Prompt
In the records below, find each line with the word "right" and copy it.

= Beginning of Section =

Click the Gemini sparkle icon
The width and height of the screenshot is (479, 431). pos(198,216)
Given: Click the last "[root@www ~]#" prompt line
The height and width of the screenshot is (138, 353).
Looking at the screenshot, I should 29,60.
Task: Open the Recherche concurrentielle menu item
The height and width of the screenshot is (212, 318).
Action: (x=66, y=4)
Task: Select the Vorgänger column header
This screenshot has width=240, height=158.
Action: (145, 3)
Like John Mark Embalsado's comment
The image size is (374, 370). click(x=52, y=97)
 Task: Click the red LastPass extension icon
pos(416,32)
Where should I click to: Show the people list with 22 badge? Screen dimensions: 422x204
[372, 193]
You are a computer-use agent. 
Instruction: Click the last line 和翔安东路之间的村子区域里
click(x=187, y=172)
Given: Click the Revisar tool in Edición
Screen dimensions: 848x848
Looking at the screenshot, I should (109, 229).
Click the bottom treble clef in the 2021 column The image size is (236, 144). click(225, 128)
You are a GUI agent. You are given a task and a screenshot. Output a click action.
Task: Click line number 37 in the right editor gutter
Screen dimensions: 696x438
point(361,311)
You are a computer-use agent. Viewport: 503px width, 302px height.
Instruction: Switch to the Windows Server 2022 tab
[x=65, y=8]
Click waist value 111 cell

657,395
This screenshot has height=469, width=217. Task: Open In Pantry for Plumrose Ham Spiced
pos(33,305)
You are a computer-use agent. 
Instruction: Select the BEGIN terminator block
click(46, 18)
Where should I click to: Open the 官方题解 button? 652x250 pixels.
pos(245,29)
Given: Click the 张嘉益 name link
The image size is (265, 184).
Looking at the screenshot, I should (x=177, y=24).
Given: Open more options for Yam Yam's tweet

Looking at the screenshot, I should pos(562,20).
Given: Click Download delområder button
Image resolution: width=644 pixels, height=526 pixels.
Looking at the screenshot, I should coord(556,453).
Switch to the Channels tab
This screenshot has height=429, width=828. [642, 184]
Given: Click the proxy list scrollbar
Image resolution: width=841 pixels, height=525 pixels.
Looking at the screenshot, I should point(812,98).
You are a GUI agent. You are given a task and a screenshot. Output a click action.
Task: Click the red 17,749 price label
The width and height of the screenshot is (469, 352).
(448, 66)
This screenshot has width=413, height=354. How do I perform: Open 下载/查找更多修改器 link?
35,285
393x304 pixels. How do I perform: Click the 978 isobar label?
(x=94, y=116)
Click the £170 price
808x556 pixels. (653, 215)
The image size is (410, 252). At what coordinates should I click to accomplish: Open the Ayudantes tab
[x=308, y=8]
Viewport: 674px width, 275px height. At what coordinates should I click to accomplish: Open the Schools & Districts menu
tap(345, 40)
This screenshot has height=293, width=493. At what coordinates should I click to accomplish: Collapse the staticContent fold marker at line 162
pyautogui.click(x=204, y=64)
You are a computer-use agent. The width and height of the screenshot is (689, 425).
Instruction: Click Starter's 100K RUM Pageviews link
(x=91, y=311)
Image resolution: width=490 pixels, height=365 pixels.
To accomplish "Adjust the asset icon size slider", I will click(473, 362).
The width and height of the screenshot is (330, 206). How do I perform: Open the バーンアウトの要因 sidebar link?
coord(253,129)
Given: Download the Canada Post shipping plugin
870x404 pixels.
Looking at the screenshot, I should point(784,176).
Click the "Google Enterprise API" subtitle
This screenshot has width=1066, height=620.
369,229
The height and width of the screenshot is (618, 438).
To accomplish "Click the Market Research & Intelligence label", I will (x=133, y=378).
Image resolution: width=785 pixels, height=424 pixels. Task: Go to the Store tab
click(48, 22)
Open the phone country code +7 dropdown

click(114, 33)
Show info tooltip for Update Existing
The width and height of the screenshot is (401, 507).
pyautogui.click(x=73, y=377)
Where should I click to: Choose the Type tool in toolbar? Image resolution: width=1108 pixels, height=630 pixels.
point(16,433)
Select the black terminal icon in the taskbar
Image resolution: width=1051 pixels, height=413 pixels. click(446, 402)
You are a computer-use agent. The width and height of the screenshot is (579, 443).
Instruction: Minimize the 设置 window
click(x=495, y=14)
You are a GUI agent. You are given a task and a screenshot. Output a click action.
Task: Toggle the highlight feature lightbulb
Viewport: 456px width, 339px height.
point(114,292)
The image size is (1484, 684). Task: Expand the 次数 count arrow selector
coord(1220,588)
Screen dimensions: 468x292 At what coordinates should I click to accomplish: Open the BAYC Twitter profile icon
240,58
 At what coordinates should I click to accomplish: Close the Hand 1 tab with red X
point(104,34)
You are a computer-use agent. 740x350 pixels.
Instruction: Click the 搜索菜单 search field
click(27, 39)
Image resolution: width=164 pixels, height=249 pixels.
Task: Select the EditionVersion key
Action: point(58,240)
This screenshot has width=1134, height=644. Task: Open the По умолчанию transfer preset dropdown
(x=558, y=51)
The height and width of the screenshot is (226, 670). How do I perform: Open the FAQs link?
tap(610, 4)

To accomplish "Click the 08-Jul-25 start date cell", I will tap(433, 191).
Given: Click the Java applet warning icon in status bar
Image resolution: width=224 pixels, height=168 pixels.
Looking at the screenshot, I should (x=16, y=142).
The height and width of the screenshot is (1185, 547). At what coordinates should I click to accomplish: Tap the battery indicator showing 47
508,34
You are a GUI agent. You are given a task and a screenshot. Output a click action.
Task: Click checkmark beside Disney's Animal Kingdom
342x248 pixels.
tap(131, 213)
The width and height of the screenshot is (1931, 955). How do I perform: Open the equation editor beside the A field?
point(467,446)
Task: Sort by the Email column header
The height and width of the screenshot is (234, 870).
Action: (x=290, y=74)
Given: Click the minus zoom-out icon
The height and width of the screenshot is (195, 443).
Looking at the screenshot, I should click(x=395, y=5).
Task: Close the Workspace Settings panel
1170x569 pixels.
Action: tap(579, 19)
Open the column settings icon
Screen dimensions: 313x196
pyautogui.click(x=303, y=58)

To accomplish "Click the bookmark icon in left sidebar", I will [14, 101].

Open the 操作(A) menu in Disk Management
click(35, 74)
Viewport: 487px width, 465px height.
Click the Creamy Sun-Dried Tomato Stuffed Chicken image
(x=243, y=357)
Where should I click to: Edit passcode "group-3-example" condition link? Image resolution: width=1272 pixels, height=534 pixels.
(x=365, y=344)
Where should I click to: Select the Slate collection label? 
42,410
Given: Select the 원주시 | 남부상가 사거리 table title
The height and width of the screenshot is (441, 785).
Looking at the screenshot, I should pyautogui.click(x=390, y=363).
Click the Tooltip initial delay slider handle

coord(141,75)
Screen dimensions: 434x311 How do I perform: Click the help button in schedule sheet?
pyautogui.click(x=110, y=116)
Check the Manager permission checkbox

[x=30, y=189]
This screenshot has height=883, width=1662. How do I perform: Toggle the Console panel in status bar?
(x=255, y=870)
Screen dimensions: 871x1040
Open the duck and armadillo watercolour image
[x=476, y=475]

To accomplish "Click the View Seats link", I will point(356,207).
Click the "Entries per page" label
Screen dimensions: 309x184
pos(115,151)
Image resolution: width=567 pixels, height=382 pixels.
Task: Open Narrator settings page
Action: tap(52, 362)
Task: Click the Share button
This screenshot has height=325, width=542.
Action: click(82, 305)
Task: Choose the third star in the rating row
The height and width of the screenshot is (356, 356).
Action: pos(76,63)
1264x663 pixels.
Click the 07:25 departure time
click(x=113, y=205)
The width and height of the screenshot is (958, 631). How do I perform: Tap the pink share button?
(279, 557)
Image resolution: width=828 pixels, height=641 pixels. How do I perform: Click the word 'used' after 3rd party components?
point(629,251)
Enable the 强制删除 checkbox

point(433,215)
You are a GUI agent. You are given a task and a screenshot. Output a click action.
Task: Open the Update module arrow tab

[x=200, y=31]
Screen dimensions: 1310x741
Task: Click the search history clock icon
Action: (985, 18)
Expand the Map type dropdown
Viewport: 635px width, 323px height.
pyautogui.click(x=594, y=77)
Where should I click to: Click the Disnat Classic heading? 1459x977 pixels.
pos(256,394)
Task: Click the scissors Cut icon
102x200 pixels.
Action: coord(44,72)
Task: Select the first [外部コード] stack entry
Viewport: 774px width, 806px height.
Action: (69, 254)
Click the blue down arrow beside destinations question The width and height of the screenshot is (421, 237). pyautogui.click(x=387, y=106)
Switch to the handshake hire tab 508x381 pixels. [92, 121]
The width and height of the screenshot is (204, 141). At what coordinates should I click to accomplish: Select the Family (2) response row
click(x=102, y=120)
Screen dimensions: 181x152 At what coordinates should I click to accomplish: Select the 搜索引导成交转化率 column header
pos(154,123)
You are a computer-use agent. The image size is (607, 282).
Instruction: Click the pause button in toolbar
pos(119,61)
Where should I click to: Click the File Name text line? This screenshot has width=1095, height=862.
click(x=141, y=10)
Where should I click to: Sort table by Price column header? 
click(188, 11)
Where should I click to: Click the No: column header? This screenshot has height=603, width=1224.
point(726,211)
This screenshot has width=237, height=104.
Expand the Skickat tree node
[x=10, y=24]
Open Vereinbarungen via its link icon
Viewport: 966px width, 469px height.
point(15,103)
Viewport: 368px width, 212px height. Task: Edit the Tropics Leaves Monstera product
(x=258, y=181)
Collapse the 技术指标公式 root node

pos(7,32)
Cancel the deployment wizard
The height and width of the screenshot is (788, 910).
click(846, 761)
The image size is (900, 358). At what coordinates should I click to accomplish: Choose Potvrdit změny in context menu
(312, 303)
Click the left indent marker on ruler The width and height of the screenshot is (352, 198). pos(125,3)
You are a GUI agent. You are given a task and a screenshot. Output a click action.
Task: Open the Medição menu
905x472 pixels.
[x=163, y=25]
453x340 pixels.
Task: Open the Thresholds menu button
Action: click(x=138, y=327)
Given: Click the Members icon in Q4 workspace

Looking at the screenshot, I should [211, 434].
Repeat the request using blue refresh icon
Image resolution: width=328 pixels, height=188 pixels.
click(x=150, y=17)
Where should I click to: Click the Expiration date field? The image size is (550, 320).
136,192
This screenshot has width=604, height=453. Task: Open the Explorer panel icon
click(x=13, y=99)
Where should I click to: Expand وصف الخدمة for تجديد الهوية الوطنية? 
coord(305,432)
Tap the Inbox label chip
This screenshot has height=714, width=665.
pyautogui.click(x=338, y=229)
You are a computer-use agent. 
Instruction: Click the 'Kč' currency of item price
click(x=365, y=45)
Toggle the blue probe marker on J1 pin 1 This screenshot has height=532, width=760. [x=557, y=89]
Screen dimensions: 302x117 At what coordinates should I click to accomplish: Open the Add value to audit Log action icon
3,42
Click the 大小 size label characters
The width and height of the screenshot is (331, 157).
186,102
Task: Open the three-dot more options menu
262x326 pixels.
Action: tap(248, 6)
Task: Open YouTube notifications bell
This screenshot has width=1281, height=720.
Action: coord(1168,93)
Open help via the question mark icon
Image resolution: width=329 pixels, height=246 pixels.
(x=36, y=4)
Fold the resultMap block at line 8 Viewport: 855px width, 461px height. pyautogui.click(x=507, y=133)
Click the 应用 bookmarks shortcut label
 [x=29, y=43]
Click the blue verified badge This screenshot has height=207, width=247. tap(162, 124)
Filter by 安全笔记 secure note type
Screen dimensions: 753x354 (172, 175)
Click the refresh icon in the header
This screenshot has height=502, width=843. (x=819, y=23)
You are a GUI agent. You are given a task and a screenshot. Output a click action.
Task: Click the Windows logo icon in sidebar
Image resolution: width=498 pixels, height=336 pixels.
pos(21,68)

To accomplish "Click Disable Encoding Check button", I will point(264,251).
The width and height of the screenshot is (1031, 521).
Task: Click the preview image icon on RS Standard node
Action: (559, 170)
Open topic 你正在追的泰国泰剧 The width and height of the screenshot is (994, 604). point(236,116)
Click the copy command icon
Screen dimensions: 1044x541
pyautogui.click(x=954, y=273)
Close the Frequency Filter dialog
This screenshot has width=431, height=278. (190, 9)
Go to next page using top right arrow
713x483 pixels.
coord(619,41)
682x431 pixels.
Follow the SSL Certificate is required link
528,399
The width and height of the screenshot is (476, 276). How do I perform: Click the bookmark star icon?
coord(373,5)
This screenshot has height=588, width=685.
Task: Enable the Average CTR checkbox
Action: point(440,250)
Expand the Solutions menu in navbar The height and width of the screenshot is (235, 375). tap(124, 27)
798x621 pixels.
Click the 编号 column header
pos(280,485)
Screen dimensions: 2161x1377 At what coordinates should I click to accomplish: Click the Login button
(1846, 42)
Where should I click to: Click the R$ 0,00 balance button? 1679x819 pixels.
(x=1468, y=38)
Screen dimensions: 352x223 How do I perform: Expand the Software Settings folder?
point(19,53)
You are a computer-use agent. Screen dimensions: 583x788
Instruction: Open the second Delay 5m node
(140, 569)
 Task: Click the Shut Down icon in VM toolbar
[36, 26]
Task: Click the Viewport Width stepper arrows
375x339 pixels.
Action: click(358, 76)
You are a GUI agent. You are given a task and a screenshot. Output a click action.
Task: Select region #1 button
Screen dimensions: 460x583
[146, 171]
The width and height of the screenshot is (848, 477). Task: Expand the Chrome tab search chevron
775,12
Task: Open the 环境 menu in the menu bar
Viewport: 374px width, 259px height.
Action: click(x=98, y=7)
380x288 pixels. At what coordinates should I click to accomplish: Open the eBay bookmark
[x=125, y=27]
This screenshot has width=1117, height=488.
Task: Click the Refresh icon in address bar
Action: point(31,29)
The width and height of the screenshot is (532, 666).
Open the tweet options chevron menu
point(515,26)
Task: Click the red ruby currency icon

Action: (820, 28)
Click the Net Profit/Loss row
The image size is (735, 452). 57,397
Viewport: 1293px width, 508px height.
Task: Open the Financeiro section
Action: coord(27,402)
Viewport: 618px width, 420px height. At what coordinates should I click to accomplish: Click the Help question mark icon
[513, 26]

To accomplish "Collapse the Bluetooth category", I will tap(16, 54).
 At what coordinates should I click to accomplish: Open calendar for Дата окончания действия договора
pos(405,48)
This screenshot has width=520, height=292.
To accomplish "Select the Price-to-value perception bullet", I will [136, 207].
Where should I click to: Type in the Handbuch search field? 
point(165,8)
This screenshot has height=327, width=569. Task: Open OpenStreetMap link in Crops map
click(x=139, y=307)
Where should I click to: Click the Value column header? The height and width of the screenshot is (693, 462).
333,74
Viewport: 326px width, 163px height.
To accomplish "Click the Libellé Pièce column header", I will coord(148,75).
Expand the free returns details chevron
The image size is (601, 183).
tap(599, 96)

= End of Section =

Answer area
Task: Click line number 37 in the right editor gutter
Go to next page using top right arrow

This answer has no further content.